I was asked by a friend :
If 2^10 = 1024 , we can take 1024 and break and summarize its digits :
1+0+2+4 = 7.
This is easy.
However When the input is 2^30000 ( the input actually is a long string "1000...") --there is no .net type which can hold this value .
So there must be a trick to sum its digits (digits of the decimal value)....
Edited :
Related trick ( for finding 10^20 - 16)
100 = 10^2 (one and two zeros)
10^20 = (one and 20 zeros)
hence:
10^20 - 16 = 18 nines, an eight and four.
18*9+8+4 = 174
But I haven't succeeded converting this solution to my problem.( I tried quite a lot).

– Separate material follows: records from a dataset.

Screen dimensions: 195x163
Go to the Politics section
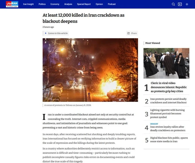[x=42, y=4]
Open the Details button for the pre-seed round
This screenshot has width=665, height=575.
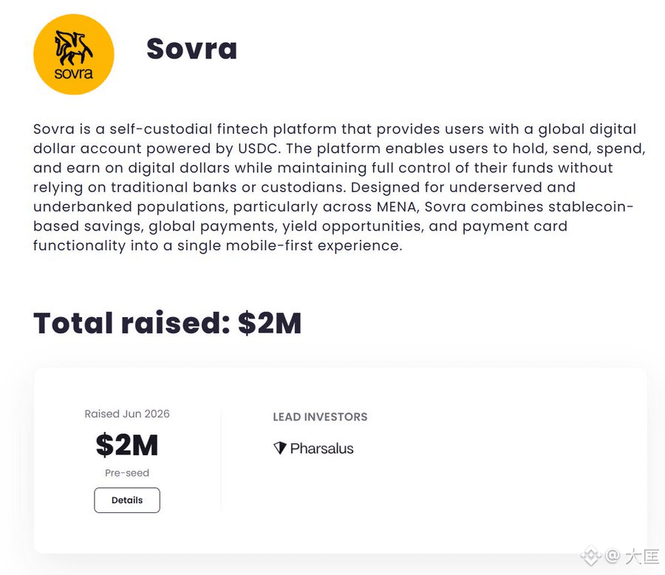[127, 500]
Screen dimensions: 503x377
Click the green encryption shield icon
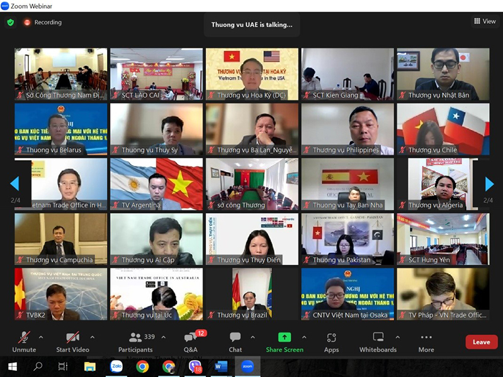point(11,23)
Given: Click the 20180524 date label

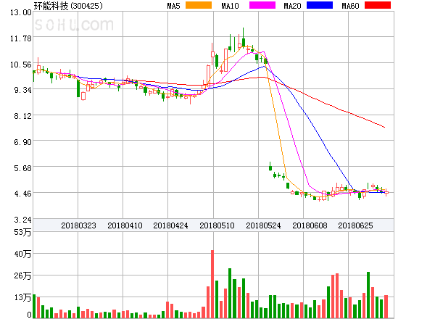Looking at the screenshot, I should click(x=264, y=225).
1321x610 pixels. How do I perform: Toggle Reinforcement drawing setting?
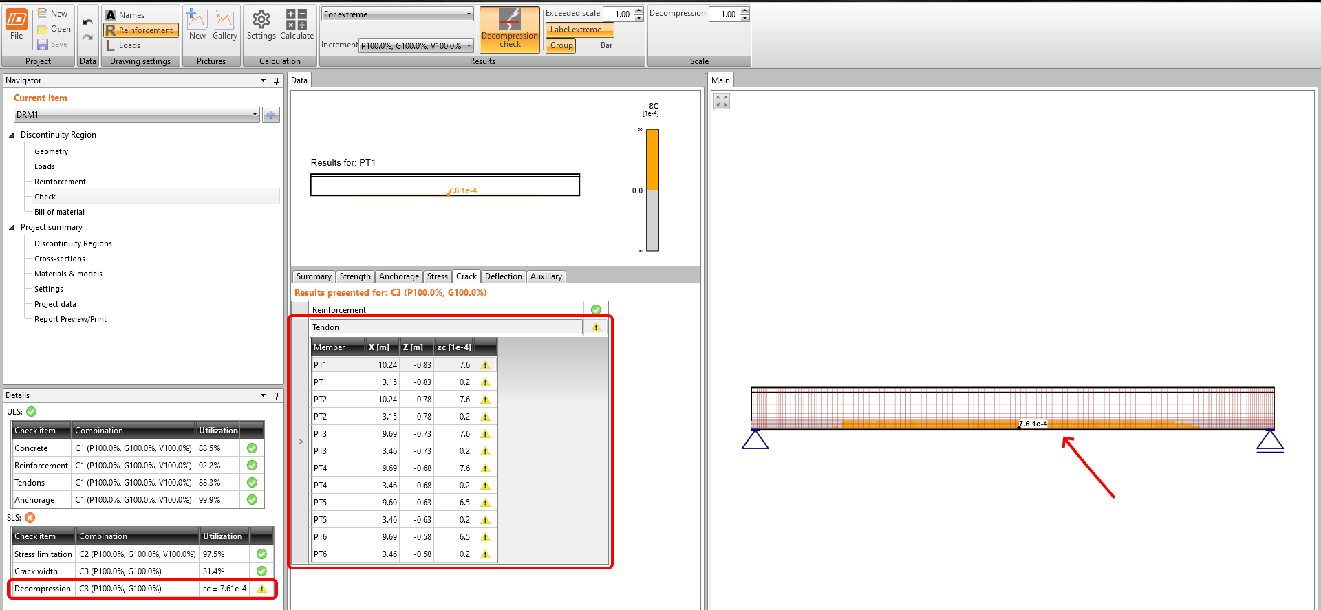click(141, 30)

*Im tagging this question as .net because I can use string functions , math functions from .net library.*
Question
Is there any trick here which can allow me to sum many many numbers which is the result of x^n ?
What is the trick here ?
Edited #2 : Added the .net2 tag (where biginteger is unavailable) - I'm wondering how I could do it without biginteger.(i'm looking for the hidden trick)
From http://blog.singhanuvrat.com/problems/sum-of-digits-in-ab:
public class Problem_16 {
public long sumOfDigits(int base, int exp) {
int numberOfDigits = (int) Math.ceil(exp * Math.log10(base));
int[] digits = new int[numberOfDigits];
digits[0] = base;
int currentExp = 1;
while (currentExp < exp) {
currentExp++;
int carry = 0;
for (int i = 0; i < digits.length; i++) {
int num = base * digits[i] + carry;
digits[i] = num % 10;
carry = num / 10;
}
}
long sum = 0;
for (int digit : digits)
sum += digit;
return sum;
}
public static void main(String[] args) {
int base = 2;
int exp = 3000;
System.out.println(new Problem_16().sumOfDigits(base, exp));
}
}
c#
public class Problem_16 {
public long sumOfDigits(int base1, int exp) {
int numberOfDigits = (int) Math.Ceiling(exp * Math.Log10(base1));
int[] digits = new int[numberOfDigits];
digits[0] = base1;
int currentExp = 1;
while (currentExp < exp) {
currentExp++;
int carry = 0;
for (int i = 0; i < digits.Length; i++) {
int num = base1 * digits[i] + carry;
digits[i] = num % 10;
carry = num / 10;
}
}
long sum = 0;
foreach (int digit in digits)
sum += digit;
return sum;
}
}
void Main()
{
int base1 = 2;
int exp = 3000000;
Console.WriteLine (new Problem_16().sumOfDigits(base1, exp));
}